Required work —
Find every line in the data that contains the word "change". Return each of those lines.

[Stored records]
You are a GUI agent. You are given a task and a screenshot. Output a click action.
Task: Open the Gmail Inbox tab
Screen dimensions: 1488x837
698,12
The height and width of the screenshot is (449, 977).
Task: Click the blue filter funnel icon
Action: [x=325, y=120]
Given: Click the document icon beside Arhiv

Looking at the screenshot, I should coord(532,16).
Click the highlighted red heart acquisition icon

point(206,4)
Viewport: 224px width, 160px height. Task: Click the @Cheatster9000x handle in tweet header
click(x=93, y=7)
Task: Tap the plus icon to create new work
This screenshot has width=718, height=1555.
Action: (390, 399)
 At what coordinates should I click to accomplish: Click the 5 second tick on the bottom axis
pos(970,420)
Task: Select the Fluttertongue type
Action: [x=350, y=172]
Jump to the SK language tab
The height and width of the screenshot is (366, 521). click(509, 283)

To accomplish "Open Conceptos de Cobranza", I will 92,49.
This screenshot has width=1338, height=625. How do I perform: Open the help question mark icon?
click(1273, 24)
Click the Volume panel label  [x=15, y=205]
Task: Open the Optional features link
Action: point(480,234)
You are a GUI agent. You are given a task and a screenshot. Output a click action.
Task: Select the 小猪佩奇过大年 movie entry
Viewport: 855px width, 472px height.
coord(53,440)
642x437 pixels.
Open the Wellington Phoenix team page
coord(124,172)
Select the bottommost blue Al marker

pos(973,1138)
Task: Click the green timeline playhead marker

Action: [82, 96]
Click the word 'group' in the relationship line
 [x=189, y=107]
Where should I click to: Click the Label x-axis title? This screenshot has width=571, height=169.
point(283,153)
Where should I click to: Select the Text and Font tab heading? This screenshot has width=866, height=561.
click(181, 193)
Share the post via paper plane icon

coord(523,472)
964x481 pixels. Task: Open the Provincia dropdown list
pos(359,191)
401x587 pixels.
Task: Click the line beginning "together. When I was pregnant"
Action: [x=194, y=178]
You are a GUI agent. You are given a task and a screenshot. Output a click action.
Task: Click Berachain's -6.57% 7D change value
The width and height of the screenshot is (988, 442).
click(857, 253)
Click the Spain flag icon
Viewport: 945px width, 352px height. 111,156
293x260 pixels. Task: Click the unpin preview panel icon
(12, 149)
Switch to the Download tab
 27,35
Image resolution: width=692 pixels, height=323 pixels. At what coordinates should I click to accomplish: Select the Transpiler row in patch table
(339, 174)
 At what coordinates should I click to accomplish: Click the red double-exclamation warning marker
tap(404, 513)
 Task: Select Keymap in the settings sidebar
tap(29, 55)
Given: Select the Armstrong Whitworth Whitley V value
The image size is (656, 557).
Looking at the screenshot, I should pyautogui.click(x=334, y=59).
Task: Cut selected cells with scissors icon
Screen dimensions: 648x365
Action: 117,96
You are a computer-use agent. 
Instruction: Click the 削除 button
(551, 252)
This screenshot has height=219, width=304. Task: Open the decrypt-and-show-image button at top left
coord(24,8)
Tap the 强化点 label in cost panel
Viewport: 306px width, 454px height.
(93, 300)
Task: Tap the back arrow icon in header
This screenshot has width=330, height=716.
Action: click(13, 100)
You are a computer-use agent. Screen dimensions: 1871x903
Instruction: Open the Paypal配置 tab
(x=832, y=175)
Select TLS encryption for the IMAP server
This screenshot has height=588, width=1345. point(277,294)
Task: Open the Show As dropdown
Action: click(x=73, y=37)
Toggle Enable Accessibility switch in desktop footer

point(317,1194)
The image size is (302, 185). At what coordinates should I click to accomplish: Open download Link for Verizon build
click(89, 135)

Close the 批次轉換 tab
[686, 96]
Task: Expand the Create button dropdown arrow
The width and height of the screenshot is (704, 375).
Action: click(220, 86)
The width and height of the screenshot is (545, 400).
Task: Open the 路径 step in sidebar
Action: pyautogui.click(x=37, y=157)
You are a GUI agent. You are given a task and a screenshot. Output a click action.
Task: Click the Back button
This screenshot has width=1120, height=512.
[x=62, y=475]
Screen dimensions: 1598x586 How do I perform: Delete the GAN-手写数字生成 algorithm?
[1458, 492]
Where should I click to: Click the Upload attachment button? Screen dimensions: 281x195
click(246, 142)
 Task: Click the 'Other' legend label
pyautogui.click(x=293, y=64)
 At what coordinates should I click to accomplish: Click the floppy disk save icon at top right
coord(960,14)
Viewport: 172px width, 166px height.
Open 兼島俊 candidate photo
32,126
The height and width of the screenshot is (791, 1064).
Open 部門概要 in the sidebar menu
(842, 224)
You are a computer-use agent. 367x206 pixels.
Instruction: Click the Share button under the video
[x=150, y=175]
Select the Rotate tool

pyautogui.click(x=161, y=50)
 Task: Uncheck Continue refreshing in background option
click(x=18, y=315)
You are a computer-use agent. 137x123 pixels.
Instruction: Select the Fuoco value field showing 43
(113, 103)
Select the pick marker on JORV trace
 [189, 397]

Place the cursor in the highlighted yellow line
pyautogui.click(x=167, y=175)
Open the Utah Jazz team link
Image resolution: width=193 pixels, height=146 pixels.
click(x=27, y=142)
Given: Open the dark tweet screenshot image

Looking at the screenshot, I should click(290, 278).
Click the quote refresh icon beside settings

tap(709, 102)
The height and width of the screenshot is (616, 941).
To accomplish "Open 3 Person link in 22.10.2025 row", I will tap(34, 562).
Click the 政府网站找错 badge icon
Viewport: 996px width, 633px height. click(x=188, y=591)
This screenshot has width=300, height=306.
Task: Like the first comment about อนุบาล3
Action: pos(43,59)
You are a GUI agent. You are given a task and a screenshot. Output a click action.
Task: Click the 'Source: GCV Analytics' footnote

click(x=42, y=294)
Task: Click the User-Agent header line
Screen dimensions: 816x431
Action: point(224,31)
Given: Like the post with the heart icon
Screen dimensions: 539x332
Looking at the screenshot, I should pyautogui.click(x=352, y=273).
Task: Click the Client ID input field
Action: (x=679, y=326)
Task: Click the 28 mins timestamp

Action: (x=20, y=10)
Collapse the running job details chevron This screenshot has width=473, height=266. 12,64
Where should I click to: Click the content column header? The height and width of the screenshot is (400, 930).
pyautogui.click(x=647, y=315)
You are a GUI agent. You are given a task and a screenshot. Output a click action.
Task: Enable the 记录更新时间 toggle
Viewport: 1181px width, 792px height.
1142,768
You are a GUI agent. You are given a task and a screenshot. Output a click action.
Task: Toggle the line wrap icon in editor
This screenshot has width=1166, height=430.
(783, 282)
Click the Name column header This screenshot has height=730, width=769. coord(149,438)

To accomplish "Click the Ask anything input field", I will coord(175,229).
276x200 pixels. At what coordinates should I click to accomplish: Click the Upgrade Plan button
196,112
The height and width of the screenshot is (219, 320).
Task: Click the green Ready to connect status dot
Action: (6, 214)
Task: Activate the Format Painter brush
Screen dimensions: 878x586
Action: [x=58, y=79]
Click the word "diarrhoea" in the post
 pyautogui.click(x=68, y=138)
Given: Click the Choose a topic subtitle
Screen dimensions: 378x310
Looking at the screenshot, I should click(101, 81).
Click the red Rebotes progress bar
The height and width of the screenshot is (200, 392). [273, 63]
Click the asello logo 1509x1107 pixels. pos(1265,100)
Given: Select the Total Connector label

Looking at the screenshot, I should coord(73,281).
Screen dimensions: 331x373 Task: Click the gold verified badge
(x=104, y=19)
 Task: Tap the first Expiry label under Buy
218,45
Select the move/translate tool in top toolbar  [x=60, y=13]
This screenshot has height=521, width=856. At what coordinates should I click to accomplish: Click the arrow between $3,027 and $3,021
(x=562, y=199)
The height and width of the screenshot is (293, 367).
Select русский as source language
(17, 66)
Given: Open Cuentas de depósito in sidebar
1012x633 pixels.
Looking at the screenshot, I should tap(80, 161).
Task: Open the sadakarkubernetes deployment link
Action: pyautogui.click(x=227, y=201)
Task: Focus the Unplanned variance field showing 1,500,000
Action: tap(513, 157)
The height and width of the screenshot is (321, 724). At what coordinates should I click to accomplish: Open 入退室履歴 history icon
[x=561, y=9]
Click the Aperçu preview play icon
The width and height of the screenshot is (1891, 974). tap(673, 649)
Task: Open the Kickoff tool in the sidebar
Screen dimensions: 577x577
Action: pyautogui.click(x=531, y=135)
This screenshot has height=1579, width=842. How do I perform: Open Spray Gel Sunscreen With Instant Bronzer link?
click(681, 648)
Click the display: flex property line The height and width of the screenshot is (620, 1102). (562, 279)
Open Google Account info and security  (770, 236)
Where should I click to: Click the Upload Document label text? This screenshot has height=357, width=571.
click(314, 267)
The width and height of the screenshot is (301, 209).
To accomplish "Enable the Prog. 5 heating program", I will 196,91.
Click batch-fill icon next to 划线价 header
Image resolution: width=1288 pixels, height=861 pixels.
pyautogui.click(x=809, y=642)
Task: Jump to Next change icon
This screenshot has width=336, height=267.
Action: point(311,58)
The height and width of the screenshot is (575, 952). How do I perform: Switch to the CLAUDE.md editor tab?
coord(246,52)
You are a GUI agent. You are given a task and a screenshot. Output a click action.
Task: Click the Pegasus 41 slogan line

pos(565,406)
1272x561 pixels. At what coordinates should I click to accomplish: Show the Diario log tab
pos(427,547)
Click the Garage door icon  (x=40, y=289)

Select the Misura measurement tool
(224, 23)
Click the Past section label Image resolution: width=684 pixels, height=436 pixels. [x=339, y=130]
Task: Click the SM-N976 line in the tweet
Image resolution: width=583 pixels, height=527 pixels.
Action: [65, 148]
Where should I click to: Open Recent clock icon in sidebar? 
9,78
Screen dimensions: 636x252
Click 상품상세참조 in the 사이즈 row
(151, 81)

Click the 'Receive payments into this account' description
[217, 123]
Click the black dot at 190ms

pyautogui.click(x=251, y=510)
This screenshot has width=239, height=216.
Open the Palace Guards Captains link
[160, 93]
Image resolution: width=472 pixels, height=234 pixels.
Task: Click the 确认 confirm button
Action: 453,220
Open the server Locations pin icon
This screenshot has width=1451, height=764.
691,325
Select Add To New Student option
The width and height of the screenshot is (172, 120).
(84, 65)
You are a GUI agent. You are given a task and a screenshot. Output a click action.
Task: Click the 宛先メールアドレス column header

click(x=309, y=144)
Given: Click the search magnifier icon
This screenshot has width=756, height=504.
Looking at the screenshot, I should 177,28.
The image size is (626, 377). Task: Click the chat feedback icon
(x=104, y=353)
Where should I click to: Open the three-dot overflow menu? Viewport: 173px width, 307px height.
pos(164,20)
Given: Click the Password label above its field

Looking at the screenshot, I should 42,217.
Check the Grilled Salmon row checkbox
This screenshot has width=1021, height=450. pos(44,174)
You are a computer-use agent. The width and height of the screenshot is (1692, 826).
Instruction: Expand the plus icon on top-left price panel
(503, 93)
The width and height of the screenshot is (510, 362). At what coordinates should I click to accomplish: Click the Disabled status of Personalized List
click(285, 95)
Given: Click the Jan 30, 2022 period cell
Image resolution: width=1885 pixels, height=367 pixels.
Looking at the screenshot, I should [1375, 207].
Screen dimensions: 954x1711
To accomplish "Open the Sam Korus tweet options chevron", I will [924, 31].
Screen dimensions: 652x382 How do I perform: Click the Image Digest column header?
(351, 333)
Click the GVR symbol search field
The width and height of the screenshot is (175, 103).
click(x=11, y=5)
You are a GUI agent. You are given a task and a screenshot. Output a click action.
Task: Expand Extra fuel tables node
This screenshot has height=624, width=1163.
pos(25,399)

Response below —
Task: Click Berachain's -6.57% 7D change value
Task: Jump to Next change icon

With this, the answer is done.